14. As per the discussions and observations made above, when the contents of Ext.10 has been excluded from the zone of consideration and when the allegation of torture on the deceased alleged by the parents // 11 // family members of the deceased including the informant (P.W.3) against the appellant are general and omnibus in nature without any specific day, date and time and when none of the witnesses of the prosecution are able to testify any particular instance of torture on deceased Urmila stating any particular day, date and time and when due to acquittal of the accused/appellant from the offence under Section 304-B of the I.P.C., 1860, allegations relating to the torture for or in connection with any demand of dowry has been failed to be established and when the disturbances in the life of the deceased/victim in her matrimonial house are held to be due to ordinary wear and tear of matrimonial life, then at this juncture, the allegations alleged on behalf of the prosecution through the evidence of P.Ws.1, 2, 3, 4, 5, 10 and 11 and Ext.10 would not constitute cruelty as defined under Section 498-A of the I.P.C. against the accused/appellant. Because, it is my considered view that, mere omnibus statements regarding demand of money does not ipse facto make out a case under Section 498-A of the I.P.C., That apart, conviction for cruelty or dowry death cannot be sustained, when there is no firm evidence on behalf of the prosecution that, for non-fulfillment of demand of dowry, victim was being tortured or treated with cruelty.

15. When there is no specific/definite evidence in this case at hand regarding demand of dowry, torture or cruelty to the deceased wife by the accused/appellant with the proof of specific day, date and time of the alleged torture or cruelty on her, then, it is held that, prosecution has not become able to establish the offence under Section 498-A of the I.P.C., 1860 against the appellant Suresh Chandra Barik beyond all reasonable doubt.

16. On analysis of the materials available on record as per the discussions and observations made above, it is held that, the impugned // 12 // judgment of conviction and order of sentence passed by the learned trial court below against the accused/appellant under Section 498-A of the I.P.C., 1860 cannot be sustainable under law. Therefore, there is justification under law for making interference with the same through this appeal filed by the appellant.

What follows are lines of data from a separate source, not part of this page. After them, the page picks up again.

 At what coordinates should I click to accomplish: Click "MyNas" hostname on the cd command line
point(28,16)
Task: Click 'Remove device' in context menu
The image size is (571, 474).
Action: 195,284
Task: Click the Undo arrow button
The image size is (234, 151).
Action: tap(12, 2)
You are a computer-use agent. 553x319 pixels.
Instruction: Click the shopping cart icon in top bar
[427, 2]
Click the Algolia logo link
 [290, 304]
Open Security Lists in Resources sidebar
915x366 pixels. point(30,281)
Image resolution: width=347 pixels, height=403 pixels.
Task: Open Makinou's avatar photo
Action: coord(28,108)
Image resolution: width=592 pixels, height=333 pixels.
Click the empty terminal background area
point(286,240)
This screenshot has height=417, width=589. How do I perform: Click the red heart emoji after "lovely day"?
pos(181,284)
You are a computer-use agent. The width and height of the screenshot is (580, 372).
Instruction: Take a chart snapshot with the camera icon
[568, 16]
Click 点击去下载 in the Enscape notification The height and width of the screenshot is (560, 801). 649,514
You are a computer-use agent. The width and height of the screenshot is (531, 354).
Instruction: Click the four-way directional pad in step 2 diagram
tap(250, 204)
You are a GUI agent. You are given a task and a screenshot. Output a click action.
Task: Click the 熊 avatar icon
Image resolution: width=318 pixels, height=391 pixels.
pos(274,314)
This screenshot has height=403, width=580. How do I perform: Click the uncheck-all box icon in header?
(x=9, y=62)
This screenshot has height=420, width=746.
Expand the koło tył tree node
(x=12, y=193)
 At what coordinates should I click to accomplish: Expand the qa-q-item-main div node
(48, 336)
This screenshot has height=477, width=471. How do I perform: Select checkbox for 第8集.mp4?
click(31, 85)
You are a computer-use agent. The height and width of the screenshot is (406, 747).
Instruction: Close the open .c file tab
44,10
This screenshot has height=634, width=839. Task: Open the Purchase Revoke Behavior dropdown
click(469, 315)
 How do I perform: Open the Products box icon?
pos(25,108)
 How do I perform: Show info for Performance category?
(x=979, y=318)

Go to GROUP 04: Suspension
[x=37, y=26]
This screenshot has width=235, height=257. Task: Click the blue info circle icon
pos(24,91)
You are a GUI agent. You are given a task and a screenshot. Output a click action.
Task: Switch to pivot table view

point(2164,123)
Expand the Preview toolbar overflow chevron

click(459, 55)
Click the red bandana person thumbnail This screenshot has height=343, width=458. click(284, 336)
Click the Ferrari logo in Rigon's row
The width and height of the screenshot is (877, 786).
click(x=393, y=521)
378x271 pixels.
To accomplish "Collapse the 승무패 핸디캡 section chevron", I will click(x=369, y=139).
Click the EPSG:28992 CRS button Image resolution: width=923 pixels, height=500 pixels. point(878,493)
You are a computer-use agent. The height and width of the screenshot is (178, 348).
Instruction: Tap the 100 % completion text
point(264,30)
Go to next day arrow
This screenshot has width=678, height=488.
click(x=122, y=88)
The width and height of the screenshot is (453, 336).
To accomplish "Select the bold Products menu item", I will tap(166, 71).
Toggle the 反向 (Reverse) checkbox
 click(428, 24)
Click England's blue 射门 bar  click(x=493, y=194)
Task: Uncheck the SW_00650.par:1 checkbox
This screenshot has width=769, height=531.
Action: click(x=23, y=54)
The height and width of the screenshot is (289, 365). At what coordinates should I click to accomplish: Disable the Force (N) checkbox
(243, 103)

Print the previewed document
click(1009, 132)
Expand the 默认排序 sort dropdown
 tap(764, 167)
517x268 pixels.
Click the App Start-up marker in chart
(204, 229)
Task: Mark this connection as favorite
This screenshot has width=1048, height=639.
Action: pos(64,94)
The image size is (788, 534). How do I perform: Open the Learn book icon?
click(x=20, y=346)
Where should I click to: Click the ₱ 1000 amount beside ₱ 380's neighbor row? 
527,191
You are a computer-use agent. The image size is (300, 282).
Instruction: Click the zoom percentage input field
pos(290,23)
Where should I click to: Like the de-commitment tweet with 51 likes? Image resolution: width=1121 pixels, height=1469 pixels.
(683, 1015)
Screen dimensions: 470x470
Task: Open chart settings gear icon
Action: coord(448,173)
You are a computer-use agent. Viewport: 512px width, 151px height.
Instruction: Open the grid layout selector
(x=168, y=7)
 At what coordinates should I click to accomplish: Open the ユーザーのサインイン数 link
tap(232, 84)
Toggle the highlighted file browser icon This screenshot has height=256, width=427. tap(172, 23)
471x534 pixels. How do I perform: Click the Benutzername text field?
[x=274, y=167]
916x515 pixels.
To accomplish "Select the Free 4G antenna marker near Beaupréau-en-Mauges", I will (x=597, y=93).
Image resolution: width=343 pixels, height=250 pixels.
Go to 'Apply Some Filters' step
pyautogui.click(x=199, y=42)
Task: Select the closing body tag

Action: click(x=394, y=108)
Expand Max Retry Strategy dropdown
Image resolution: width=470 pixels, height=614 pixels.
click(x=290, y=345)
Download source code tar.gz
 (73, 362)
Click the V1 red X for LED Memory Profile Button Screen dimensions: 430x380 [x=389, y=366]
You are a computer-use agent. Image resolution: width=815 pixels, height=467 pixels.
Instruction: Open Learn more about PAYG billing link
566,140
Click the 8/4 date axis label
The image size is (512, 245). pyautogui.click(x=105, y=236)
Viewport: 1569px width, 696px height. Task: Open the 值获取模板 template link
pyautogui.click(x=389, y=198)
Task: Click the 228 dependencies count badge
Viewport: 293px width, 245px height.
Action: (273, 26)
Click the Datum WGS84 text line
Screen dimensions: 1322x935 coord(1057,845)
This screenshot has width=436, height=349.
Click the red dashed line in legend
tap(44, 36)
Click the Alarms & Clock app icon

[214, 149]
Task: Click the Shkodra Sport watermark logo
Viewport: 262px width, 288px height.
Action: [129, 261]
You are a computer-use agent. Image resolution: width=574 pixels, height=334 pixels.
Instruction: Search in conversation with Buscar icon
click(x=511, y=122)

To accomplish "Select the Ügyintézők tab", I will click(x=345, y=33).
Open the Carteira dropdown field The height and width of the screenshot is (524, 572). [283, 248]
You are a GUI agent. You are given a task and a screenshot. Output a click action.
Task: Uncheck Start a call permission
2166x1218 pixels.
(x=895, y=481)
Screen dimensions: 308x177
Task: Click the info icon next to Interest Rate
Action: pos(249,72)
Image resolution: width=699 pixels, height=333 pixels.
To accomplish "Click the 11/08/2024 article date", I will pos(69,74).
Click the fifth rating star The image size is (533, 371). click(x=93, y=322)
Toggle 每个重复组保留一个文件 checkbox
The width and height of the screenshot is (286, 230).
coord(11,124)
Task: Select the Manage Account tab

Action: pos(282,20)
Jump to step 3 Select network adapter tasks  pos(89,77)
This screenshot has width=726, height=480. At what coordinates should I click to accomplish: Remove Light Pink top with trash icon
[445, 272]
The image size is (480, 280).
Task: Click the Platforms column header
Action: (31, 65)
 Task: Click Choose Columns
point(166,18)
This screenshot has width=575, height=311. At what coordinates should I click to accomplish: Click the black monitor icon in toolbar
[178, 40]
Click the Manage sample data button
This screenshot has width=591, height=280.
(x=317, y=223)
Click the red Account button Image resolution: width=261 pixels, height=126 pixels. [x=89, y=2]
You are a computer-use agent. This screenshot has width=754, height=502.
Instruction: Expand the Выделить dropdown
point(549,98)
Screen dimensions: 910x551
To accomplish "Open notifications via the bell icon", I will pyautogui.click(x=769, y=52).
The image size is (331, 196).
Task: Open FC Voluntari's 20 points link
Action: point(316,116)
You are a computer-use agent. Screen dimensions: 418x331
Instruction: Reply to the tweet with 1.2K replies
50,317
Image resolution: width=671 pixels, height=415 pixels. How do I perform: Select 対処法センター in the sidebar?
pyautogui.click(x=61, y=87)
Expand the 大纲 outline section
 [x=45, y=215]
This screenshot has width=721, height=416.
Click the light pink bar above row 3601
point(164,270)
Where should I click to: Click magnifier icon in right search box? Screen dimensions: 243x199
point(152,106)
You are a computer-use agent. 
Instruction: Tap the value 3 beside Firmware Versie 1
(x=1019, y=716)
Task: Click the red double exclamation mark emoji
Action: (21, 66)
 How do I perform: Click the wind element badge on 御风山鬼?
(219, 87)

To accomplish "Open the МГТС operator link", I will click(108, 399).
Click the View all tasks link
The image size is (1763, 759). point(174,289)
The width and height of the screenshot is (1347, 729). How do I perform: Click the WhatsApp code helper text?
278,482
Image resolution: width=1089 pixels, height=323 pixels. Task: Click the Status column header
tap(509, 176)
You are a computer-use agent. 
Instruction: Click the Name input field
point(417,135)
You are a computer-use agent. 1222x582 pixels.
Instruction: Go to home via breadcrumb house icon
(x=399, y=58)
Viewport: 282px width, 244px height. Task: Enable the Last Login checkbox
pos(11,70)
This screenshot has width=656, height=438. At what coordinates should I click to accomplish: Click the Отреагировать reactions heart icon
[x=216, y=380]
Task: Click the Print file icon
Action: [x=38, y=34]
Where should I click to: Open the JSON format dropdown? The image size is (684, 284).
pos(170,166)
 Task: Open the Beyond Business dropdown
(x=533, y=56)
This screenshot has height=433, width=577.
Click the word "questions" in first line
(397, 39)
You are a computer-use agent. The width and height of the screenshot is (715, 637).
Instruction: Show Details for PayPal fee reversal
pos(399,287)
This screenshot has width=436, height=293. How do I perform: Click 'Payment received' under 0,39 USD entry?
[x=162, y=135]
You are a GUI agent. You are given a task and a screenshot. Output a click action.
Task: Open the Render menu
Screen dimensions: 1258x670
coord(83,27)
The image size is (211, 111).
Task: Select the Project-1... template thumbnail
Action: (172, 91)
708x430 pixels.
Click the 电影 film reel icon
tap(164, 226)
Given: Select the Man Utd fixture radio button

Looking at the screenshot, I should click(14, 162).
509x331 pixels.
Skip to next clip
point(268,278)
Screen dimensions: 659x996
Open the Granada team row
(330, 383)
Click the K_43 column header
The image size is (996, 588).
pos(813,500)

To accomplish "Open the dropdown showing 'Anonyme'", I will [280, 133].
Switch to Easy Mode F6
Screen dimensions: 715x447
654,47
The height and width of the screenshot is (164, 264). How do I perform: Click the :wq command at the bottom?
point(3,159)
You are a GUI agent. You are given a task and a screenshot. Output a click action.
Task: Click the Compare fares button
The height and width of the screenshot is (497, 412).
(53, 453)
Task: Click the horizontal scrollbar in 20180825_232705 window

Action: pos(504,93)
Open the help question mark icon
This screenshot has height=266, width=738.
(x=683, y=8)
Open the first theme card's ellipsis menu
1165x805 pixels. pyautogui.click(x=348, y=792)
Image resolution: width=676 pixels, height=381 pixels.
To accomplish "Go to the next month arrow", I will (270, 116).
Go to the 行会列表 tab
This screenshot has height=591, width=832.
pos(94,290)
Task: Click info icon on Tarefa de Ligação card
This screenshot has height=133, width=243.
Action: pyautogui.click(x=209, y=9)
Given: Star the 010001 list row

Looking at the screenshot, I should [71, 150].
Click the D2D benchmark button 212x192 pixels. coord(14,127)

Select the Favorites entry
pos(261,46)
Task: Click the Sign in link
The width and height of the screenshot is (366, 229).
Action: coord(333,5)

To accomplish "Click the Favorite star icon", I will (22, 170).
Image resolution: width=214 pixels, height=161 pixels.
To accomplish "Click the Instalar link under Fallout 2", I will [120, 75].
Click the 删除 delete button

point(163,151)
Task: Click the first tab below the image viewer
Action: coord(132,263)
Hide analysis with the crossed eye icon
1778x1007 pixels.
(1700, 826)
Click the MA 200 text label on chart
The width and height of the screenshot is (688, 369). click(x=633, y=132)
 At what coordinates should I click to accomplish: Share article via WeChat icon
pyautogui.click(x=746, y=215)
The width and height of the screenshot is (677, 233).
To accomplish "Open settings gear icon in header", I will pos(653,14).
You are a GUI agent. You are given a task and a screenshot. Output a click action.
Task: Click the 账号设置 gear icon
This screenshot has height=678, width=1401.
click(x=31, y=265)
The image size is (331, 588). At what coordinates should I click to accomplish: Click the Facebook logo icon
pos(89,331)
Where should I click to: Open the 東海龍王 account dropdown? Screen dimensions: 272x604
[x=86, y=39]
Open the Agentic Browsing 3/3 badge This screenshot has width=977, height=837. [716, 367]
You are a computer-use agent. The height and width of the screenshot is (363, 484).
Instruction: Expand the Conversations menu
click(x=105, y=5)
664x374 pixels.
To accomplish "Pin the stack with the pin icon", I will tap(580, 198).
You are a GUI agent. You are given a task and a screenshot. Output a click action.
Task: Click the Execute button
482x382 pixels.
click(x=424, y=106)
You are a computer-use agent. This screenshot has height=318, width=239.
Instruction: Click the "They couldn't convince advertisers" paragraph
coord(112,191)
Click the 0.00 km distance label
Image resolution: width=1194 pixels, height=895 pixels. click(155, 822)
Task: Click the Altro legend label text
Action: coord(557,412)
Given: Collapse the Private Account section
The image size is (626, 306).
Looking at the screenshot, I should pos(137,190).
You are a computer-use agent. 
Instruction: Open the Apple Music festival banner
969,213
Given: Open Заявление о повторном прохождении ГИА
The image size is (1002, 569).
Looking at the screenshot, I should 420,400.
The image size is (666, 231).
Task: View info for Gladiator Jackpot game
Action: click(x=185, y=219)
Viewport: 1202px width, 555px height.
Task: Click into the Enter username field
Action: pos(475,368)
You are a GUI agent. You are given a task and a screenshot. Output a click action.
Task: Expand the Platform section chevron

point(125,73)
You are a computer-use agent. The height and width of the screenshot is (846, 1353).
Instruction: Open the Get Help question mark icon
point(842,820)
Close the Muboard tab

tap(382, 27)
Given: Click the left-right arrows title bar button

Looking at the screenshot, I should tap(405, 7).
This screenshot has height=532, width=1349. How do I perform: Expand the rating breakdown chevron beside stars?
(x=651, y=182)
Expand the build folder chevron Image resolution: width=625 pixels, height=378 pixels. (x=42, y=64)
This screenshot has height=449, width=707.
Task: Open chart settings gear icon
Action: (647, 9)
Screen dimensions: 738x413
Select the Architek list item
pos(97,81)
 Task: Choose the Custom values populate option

17. So, there is merit in the appeal of the accused/appellant No.1 (Suresh Chandra Barik), the same must succeed.

18. Therefore, the appeal filed by the appellant is allowed. The impugned judgment of conviction and sentence passed by the learned Additional Sessions Judge, Kendrapara on dated 15.02.1993 in S.T. No.95 of 1991 / 25 of 1991 against the accused/appellant (Suresh Chandra Barik) under Section 498-A of the I.P.C., 1860 is set aside. He (accused/appellant Suresh Chandra Barik) is acquitted from the offence under Section 498-A of the I.P.C., 1860 on the ground of benefit of doubt and accordingly, he (accused/appellant Suresh Chandra Barik) is directed to be set at liberty forthwith after being discharged from the bail bonds. The appeal is disposed of finally.

( A.C. Behera ) Judge Orissa High Court, Cuttack The 29 th of September, 2023/ Jagabandhu, P.A.